Que reflète le Parlement ? par ( Jamal Berraoui )

Encore une séance houleuse à la représentation nationale. Mustapha Khalfi, ministre de la Communication, en réfutant toute tentative d’emprise idéologique sur l’audiovisuel a dénoncé  ce qu’il considère comme étant un scandale. Une chaîne qu’il n’a pas identifiée, a diffusé un film dans lequel un mari et sa femme se mettent d’accord, pour que cette dernière entretienne une relation intime avec un employé de maison. Branle-bas de combat, insultes, accusations fusent de toutes parts. La vice-présidente qui dirigeait la séance est incapable de remettre de l’ordre.

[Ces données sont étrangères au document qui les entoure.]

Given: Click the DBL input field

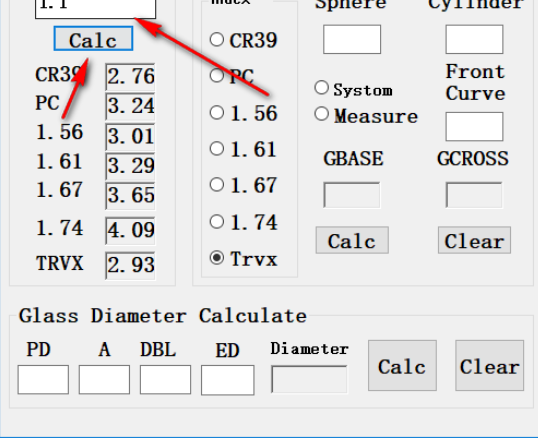Looking at the screenshot, I should click(165, 380).
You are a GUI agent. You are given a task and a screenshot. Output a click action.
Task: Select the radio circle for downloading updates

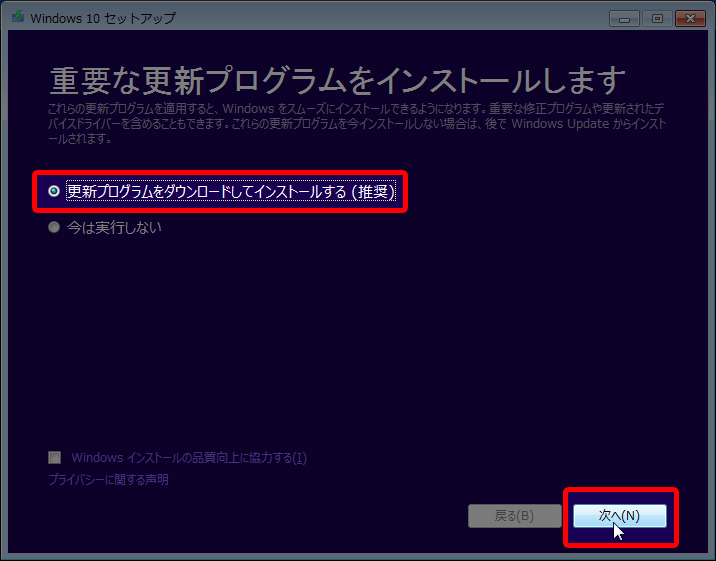[54, 191]
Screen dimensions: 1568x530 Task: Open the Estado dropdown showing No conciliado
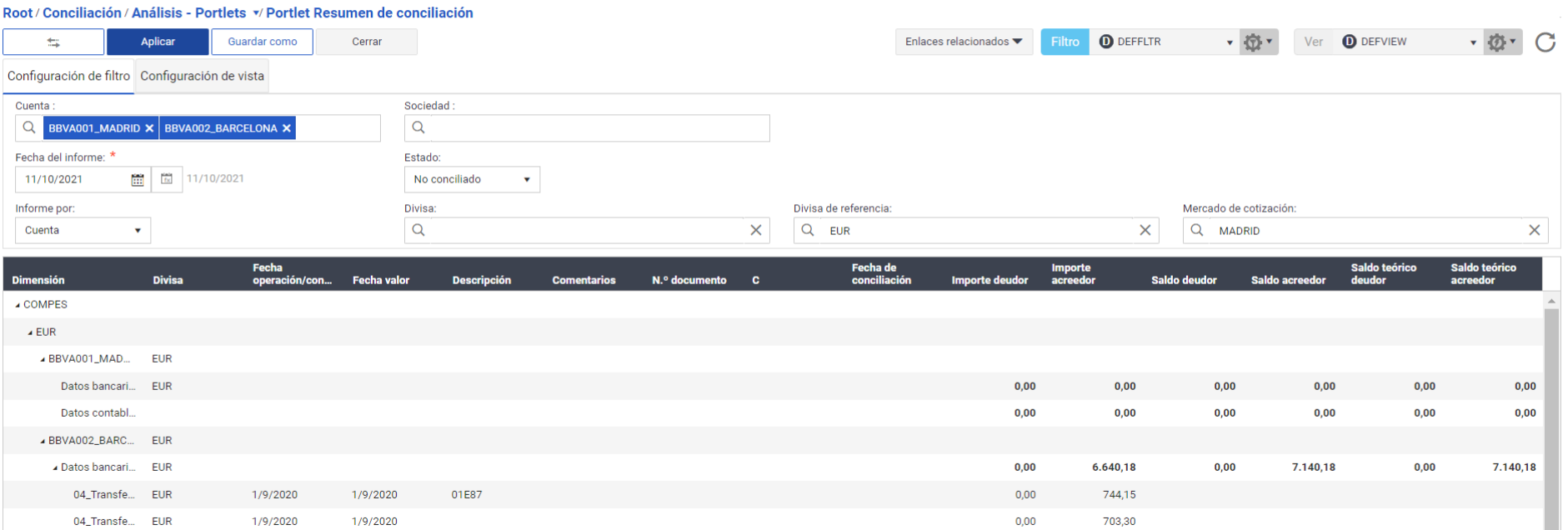(472, 180)
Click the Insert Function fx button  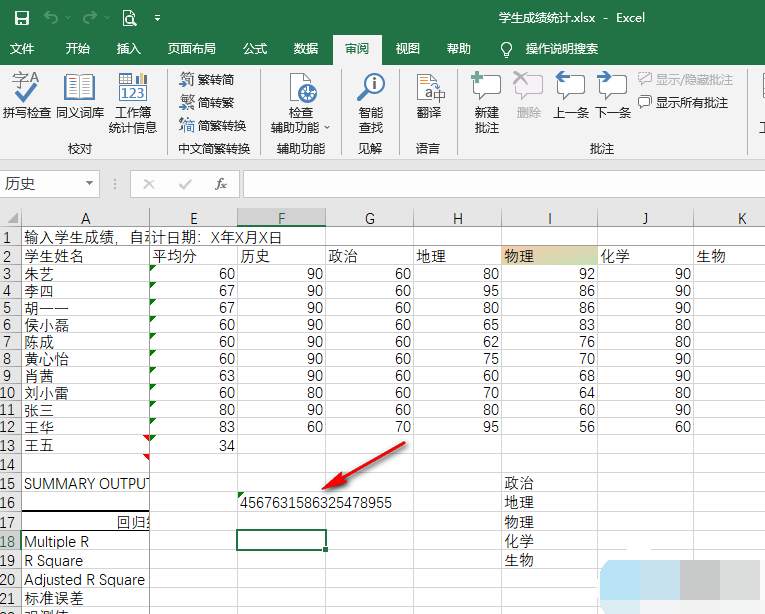coord(220,184)

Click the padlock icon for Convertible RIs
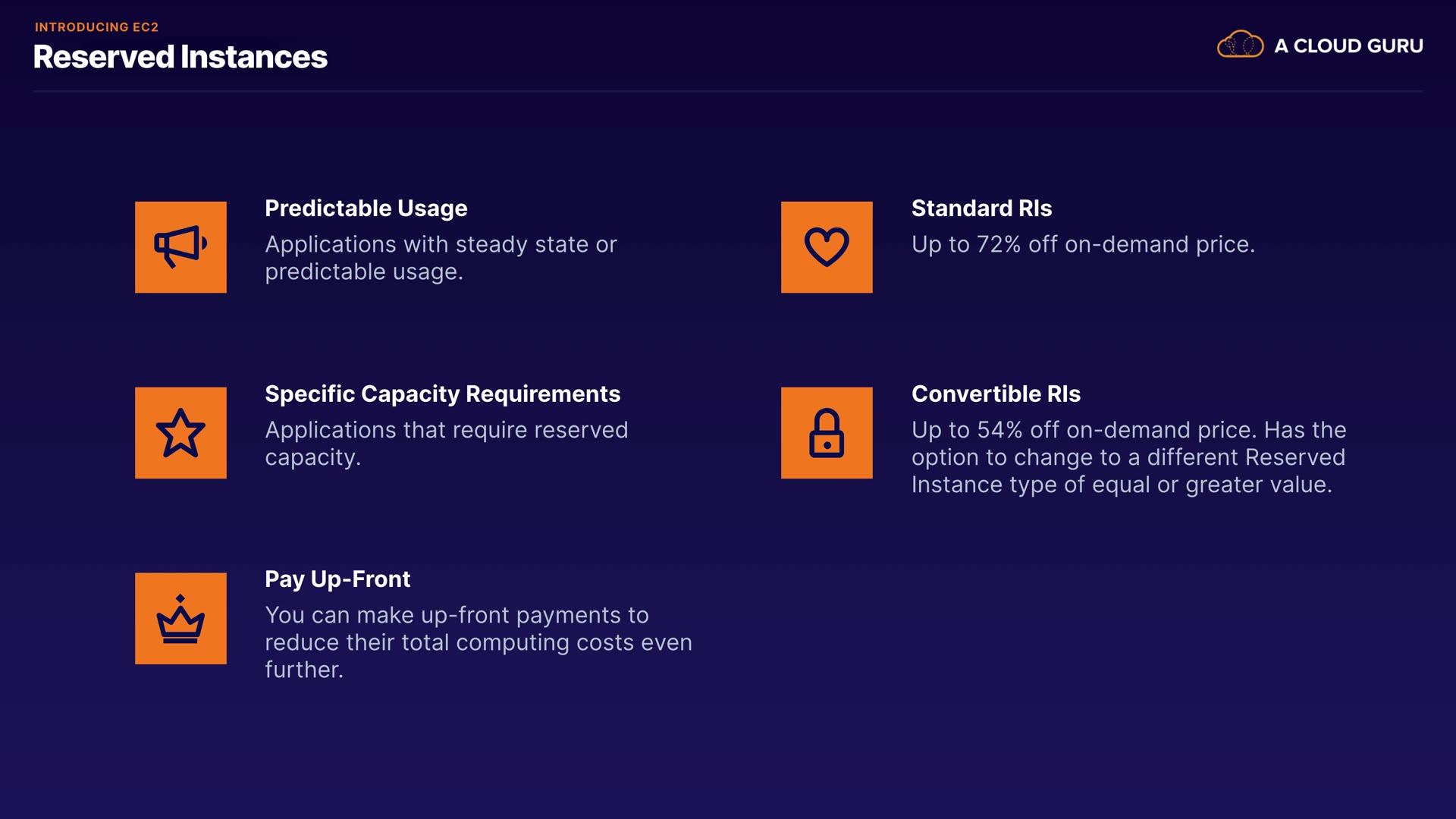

Auparavant, le PJD veut une sanction contre Khadija Rouissi, députée PAM, parce qu’elle a accusé Abdelilah Benkirane d’hypocrisie. En même temps, l’opposition veut faire condamner le ministre El Ouafa parce qu’il a dit à un parlementaire, dans le hall du Parlement : va te faire f… ».

Pendant ce temps, les Marocains discutent rarement des films s’intéressent peu à toutes ces joutes. Ils sont obnubilés par les hausses réelles ou annoncées par la rumeur, meurent d’envie d’une véritable réforme de l’Education nationale, de la Santé, de la Justice et si possible d’une amélioration du marché de l’emploi.

Auparavant, le Parlement avait l’image d’une chambre d’enregistrement, souvent dépeuplée parce que les parlementaires ne sont au complet qu’en présence du Roi. Mais jamais le Parlement n’a atteint une telle dégradation de son image. Chaque semaine, le mauvais goût, le manque d’éducation, d’incivilité est à l’ordre du jour.

A ce point, cela reflète une crise sociale, avant que d’être politique. La vulgarité n’est plus un défaut, prohibé en bonne société, mais un signe de combativité.

Sauf que les parlementaires sont des élus, qui vont revenir devant les électeurs. Ceux-ci ne se retrouvant pas dans ce qui se passe dans l’enceinte, il est peu probable qu’ils accourent en masse devant les urnes.

Ce divorce-là ne peut qu’handicaper la construction démocratique. Au-delà des divergences politiques, tous les élus sont responsables. La représentation nationale a un devoir de solennité, de respect des valeurs, de débats sereins même quand ils sont tranchés. Le cirque est en train de dégoûter tous les Marocains.